Bergen is evenhanded but ferocious in reviewing the failures of the Bush administration, noting that in the wake of the worst security failure in American history, no one was fired, no one resigned and no one took responsibility. It’s widely understood that the White House ceded the moral high ground by embracing torture and secret prisons, but Bergen highlights how flatly unprofessional these actions were: seasoned interrogators were shunted aside in favor of eager amateurs who thought the facts could be physically wrung from detainees. Khalid Shaikh Mohammed, the mastermind of 9/11, was waterboarded 183 times, yet told his torturers nothing more about the 9/11 attacks than he had already voluntarily spilled two years earlier to an interviewer from Al Jazeera. Similarly, Ahmed Chalabi, the Iraqi exile, learned to bypass intelligence professionals and inject his fictions directly into the offices of his less knowledgeable allies in the Pentagon and White House.

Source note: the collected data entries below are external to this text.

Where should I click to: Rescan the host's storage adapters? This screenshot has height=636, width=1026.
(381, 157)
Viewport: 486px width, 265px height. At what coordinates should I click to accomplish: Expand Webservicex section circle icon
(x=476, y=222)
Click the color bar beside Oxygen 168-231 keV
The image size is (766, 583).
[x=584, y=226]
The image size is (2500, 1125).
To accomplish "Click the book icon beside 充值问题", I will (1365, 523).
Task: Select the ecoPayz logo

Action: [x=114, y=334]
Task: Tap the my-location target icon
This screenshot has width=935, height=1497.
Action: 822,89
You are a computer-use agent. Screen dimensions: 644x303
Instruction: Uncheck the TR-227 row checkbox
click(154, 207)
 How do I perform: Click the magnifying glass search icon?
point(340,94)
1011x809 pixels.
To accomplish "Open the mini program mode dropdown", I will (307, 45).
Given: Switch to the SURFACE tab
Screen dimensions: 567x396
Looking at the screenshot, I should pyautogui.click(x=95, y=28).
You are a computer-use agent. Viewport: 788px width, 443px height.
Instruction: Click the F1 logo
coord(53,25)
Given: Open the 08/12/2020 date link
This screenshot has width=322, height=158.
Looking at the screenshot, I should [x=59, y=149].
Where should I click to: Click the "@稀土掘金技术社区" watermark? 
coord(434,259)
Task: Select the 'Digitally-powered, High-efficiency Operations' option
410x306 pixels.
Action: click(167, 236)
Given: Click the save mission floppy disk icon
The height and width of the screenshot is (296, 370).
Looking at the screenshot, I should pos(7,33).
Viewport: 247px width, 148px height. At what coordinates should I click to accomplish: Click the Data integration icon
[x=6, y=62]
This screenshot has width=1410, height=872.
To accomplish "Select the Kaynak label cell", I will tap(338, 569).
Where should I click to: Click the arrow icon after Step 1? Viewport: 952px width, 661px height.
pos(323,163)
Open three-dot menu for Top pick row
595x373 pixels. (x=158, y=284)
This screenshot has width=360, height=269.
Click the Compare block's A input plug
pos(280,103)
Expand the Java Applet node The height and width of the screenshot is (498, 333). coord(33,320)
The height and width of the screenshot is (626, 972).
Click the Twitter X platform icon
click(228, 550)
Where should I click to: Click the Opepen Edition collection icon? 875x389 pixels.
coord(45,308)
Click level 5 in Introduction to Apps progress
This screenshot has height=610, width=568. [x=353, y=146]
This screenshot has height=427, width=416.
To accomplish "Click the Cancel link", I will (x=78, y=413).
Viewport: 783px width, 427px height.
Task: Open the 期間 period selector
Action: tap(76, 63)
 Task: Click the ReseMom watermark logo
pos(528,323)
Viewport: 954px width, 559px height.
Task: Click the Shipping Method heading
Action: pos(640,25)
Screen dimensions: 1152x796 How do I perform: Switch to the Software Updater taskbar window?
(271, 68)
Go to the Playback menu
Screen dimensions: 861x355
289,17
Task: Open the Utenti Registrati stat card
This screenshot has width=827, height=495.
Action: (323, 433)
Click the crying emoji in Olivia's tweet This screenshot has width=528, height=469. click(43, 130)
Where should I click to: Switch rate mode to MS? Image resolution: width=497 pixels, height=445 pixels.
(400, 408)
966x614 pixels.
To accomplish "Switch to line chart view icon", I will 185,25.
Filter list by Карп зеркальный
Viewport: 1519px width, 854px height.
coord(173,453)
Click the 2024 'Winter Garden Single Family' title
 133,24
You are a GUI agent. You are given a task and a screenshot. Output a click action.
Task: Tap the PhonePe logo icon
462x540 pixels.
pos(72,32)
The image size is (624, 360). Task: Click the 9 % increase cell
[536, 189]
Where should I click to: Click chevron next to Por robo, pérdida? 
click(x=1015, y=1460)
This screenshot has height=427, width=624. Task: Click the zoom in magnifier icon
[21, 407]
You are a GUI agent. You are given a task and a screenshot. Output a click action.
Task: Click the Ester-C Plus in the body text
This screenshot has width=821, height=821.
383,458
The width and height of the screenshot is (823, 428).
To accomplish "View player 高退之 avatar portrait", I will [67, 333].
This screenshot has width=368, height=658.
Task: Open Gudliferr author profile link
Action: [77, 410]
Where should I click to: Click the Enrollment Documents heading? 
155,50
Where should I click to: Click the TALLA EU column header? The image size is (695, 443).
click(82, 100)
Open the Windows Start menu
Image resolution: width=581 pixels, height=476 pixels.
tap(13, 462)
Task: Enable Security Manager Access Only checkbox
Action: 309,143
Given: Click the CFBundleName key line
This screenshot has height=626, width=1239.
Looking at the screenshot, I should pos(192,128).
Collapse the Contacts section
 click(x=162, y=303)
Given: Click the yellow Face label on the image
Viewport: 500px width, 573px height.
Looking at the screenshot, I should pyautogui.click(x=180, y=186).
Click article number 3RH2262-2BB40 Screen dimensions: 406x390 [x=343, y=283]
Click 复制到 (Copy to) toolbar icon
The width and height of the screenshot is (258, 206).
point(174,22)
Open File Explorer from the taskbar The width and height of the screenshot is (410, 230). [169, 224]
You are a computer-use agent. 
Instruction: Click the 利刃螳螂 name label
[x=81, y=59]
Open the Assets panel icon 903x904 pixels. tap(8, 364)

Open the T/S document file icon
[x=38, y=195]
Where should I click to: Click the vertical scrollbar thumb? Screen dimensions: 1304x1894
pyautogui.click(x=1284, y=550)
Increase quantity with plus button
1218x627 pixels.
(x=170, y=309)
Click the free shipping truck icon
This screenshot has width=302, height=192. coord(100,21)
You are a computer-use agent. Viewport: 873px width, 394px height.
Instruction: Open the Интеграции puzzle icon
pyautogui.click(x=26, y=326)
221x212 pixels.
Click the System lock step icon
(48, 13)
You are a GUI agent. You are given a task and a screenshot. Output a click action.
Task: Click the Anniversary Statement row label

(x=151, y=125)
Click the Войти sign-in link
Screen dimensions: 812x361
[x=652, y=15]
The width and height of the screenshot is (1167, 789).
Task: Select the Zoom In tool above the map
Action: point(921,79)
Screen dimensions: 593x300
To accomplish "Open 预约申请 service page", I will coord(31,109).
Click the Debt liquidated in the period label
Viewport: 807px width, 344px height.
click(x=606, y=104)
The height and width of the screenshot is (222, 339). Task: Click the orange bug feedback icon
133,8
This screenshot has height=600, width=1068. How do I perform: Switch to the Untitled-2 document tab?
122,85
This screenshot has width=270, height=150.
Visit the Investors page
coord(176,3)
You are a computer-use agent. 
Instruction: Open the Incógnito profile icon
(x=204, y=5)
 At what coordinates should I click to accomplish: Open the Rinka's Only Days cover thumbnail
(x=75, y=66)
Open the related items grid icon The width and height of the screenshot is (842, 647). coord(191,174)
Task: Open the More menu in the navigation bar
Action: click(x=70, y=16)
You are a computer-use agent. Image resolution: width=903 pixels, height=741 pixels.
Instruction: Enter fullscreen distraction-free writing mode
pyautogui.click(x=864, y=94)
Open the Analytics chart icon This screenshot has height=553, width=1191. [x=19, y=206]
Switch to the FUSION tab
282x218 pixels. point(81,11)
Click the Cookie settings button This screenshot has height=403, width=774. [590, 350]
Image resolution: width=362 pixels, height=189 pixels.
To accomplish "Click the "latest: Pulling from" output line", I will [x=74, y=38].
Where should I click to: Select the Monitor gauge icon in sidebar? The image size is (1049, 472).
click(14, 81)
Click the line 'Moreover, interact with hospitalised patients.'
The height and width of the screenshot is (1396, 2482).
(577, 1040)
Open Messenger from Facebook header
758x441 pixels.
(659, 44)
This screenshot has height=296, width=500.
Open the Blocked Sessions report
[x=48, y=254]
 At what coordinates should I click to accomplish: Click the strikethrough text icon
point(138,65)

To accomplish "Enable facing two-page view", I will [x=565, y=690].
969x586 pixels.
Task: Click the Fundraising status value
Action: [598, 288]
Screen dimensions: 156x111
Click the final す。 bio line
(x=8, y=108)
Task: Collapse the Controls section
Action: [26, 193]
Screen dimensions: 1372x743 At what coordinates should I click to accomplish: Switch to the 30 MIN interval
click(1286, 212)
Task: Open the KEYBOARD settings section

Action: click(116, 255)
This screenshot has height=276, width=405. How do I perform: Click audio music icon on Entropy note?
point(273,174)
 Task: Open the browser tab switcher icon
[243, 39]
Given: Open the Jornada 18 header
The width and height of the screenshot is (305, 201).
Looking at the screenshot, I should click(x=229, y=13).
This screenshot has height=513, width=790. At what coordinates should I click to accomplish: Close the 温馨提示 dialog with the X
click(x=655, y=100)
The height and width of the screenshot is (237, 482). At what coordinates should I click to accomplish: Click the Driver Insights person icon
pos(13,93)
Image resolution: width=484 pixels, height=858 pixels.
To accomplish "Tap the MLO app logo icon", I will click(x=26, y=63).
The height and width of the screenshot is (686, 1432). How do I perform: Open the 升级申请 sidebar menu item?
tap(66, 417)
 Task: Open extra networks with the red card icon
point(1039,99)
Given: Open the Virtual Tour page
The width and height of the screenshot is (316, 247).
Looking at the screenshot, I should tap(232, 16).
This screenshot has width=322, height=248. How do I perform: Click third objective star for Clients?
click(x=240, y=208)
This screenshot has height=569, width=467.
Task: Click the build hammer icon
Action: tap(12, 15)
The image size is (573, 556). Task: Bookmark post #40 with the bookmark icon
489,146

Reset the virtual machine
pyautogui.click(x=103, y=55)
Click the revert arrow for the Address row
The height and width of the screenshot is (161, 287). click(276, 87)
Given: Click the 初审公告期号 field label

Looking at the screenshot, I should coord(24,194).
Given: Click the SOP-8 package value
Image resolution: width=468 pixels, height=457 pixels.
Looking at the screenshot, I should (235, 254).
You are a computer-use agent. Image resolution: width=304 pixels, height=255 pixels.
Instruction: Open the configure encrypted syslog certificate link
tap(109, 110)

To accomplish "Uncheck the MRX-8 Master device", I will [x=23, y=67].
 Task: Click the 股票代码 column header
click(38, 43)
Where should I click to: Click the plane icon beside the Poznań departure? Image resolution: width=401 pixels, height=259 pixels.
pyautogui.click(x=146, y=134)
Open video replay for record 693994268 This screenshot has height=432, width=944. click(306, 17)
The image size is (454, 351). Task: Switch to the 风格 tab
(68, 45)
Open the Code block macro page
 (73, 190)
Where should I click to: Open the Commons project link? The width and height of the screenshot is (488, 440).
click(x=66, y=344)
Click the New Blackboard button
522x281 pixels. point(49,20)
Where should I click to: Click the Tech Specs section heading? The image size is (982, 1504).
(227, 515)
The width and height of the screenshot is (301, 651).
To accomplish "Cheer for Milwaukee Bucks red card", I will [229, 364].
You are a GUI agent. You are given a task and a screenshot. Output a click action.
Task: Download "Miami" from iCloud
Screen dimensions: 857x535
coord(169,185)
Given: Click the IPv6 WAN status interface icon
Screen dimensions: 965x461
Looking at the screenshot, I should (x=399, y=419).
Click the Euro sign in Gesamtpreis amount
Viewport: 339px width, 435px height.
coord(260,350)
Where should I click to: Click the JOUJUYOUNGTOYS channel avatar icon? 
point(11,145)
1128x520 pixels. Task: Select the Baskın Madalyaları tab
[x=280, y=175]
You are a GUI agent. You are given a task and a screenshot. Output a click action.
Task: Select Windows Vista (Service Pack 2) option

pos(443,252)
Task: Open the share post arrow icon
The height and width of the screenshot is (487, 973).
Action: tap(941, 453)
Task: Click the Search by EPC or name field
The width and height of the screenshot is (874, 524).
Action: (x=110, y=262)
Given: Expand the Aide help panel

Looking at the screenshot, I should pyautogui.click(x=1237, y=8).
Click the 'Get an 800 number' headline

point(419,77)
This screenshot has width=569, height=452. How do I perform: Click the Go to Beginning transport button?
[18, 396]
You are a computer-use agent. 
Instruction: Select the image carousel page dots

Colin Powell comes off as a chump who should have resigned in November 2001, when he learned about the administration’s new policy on detainees from a news broadcast on television, and long before he delivered one of the most misleading speeches in American history, his rallying cry for war at the United Nations. Dick Cheney appears less a brooding presence and more a red-faced buffoon, which may well be how history comes to regard him. I was surprised, however, at how badly Condoleezza Rice appears in this historical record. Bergen makes it clear that she was at best misleading about the actions of the administration. For example, she testified that the White House was on high alert before 9/11, but, he dryly notes, “the historical record does not reflect this.” As secretary of state, Rice reassured us that “the United States has not transported anyone, and will not transport anyone, to a country when we believe he will be tortured” — a statement that Bergen says we now know to have been “demonstrably false.”
Yet Rice hardly stands out in an administration that confected the rationale for the invasion of Iraq out of a few stray rumors, stale leads and discredited reports. The only evidence Bush ever offered for a nexus between Iraqi weapons of mass destruction and Al Qaeda was based on information obtained though the interrogation of a Libyan militant that both the Defense Intelligence Agency and the C.I.A. had separately concluded was fabricated — well before the president used that information publicly.
Bergen’s treatment of the Afghan and Iraq wars is necessarily brief, given the scope of his subject. But even here he makes insightful points. He explains why Tora Bora, late in 2001, was the most important battle in the entire war on terror. And in his overview of the Iraq war, he shows how Al Qaeda and its allies were able to take advantage of modern communications. “If Vietnam had been the first television war, and the 1991 war to liberate Kuwait from Saddam Hussein’s armies had been the first cable news war, Iraq was the first Web war,” he notes in an aside that a smart graduate student could expand into a good doctoral dissertation.
The book sometimes slows, especially when Bergen does what reporters call a notebook dump and walks us through his on-scene interviews with various participants. He also lapses occasionally into jarring usages, like “this was no longer your father’s Taliban.” But such flaws are minor, and are far outweighed by this ambitious book’s many strengths. “The Longest War” is one of the most important accounts on the subject to appear in years. But be warned: You will read it and weep.